The signs weren’t great for Sleigh Bells’ fourth album Jessica Rabbit. Following 2013’s Bitter Rivals the band were starting to feel held back by their own aesthetic, those huge metal guitars and bludgeoning hip-hop drum machines feeling restrictive. This led to a period of experimentation, synths replacing guitars and self-releasing and self-producing alongside Dr Dre and Fiona Apple producer Mike Elizondo. Opening track ‘It’s Just Us Now’‘s pre-album video was directed by guitarist Derek Miller, but it just seems to be an exercise in the male gaze. It sees singer Alexis Krauss bikini-clad with mascara streaking her cheeks and Miller marching over a hill, masked, with his guitar strapped to his back like a punk/gangsta/Wild West antihero hybrid. The song’s awkward time signature and key change for the chorus feel shoehorned in and clumsy on first listen, but shorn of the distracting video it makes more sense.

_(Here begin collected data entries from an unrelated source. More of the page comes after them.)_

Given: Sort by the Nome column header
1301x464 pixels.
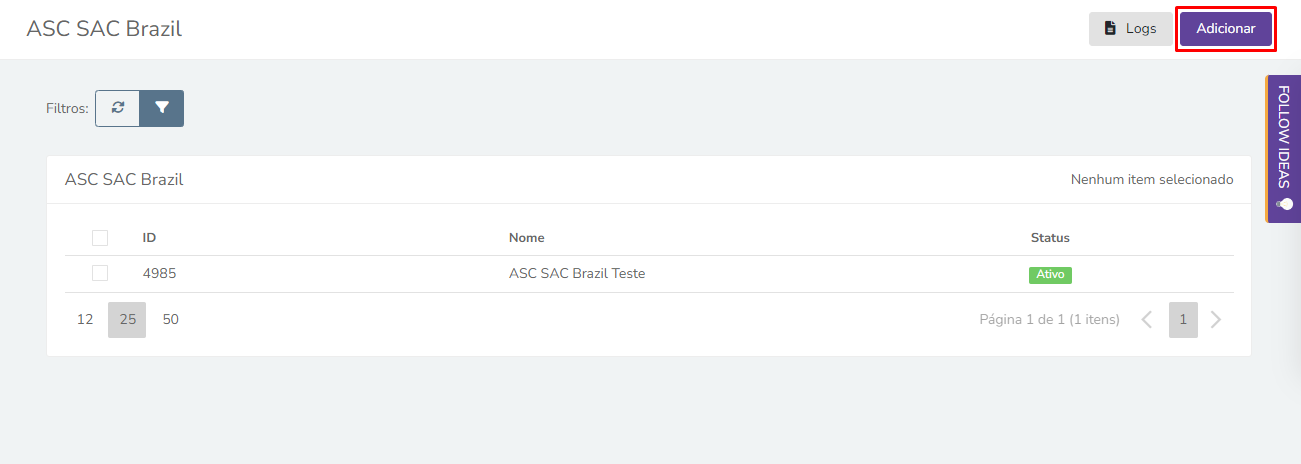Looking at the screenshot, I should click(527, 238).
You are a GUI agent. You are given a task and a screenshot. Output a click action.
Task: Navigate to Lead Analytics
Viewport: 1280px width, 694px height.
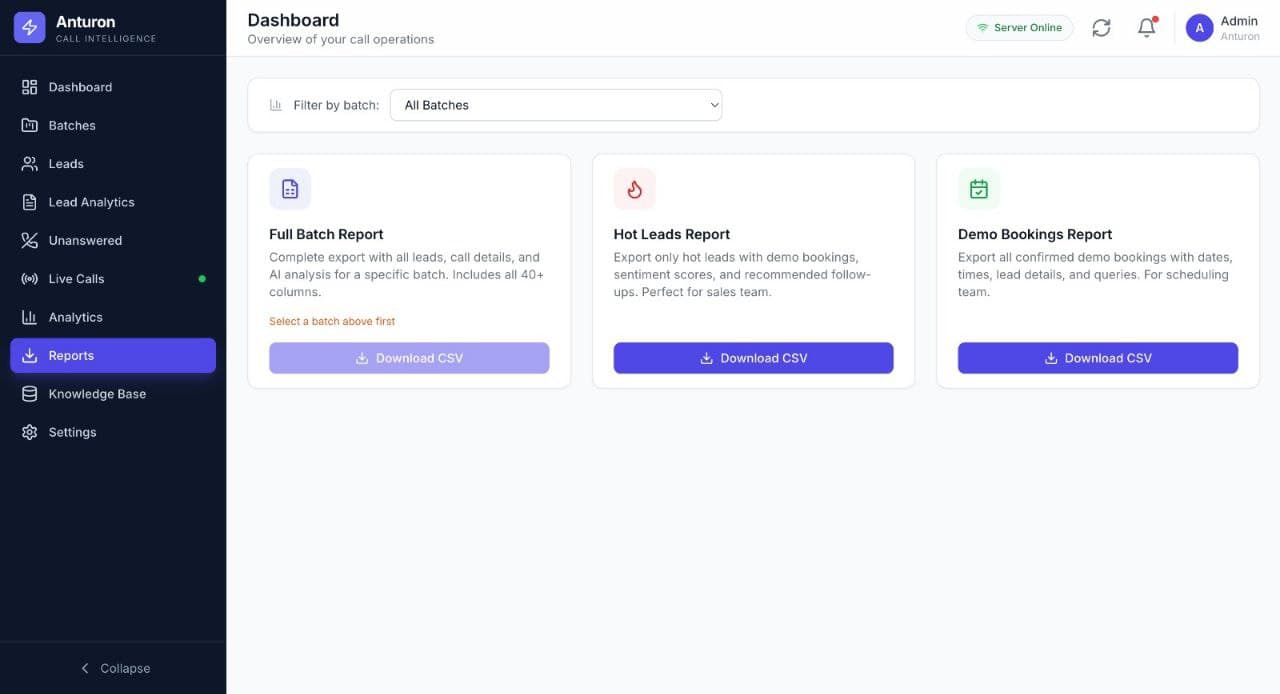91,202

It’s followed by ‘Torn Clean’, a minute and a half of uncharacteristic calm but far from the only near-ambient passage on the record. Elsewhere, ‘Loyal For’ is another restrained, considered vignette, Krauss cooing “I’m loyal for now” over foreboding synths. The classic Sleigh Bells sound is still intact in the forms of ‘Throw Me Down the Stairs’ and previous single ‘Rule Number One’ but weirdly they’re both marred by lyrical clangers, “Talk is cheap/But not that cheap/I believe I can fly” and “Mostly OK but I’m bleeding profusely/Mostly OK but only on Tuesdays” respectively. The latter is redeemed by its big guitars and punchy drum machines and stoned, wonky outro.
The real highlights come in Jessica Rabbit’s most overtly pop efforts. ‘I Just Can’t Stand You Any More’‘s twinkling synth arpeggios over a palm-muted chorus are a breath of fresh air. The “ooh-ooh” backing vocals and floaty, cloud-like synths of ‘Baptism by Fire’ could be straight from a Purity Ring record, Krauss channelling her previous career as a teacher with the line “When you’re focussed you can put a laser to shame”.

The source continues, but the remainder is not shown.